Die Zuluft strömt mit mittlerer Geschwindigkeit von 1,0 – 1,5 m/s fassadennah in den Raum. Durch die Induktionswirkung werden die Geschwindigkeiten bereits kurz nach dem Lufteintritt in den Raum abgebaut, so dass sich die Zuluft im Kühlfall über die gesamte Bodenfläche quellluftartig ausbreitet. An Wärmequellen wie Menschen und Geräten bildet sich durch natürliche Konvektion eine Auftriebsströmung, so dass primär in diesen Bereichen die Luft ausgetauscht wird.

Wärmeübertrager

Der maximale wasserseitige Betriebsdruck für alle Wärmeübertrager beträgt 6 bar.

Die maximale Wasservorlauftemperatur (Heizkreis) für alle Wärmeübertrager beträgt 75 °C, beim Anschluss mit flexiblen Schläuchen empfehlen wir die Vorlauftemperatur auf 55 °C zu begrenzen. Andere Drücke und Temperaturen auf Anfrage!

Die minimale Wasservorlauftemperatur (Kühlkreislauf) empfehlen wir auf 16 °C zu begrenzen, damit keine dauerhafte Taupunktunterschreitung erfolgt. Bei Geräten mit Kondensatwanne kann die Wasservorlauftemperatur auf 15 °C reduziert werden.

Wärmeübertrager mit 2-Leiter-System

Luft-Wasser-Systeme mit 2-Leiter-Wärmeübertrager können zum Heizen oder Kühlen verwendet werden. Ein sogenannter Change-over-Betrieb ermöglicht es, das mit allen Geräten an einem Wasserkreislauf im Sommer nur gekühlt und im Winter nur geheizt werden kann.

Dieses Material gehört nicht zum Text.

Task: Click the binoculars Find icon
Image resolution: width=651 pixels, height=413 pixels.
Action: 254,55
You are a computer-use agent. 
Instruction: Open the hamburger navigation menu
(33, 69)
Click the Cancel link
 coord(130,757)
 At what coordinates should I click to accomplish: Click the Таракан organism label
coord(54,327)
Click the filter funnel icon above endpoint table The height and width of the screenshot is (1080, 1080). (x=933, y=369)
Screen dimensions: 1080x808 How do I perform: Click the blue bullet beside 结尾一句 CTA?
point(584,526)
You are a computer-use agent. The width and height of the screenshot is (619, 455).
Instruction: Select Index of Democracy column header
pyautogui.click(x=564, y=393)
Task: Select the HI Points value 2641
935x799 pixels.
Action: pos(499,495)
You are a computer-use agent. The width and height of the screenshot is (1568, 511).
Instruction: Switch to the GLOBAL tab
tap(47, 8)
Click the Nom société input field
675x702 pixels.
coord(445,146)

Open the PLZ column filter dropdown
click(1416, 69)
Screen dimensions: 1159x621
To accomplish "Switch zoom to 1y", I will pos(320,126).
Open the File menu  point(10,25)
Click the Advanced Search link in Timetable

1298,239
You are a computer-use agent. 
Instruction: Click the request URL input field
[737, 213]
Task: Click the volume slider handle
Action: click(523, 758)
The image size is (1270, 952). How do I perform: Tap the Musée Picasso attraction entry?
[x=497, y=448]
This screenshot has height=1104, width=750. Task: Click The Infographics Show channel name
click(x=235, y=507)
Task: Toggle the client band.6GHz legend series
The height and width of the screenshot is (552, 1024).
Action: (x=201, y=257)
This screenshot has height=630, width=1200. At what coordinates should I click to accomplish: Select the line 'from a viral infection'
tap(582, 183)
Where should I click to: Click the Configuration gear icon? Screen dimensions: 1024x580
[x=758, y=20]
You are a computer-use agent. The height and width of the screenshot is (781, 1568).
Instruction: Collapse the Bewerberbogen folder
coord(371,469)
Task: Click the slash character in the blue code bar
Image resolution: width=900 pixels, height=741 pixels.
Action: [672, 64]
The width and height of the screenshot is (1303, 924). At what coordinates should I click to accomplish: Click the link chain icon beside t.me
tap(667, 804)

Wärmeübertrager mit 4-Leiter-System

Luft-Wasser-Systeme mit 4-Leiter-Wärmeübertrager können zum Heizen und Kühlen flexibel verwendet werden. In der Übergangszeit kann es z. B. vorkommen, dass ein Büroraum morgens noch geheizt wird und am Nachmittag gekühlt werden muss.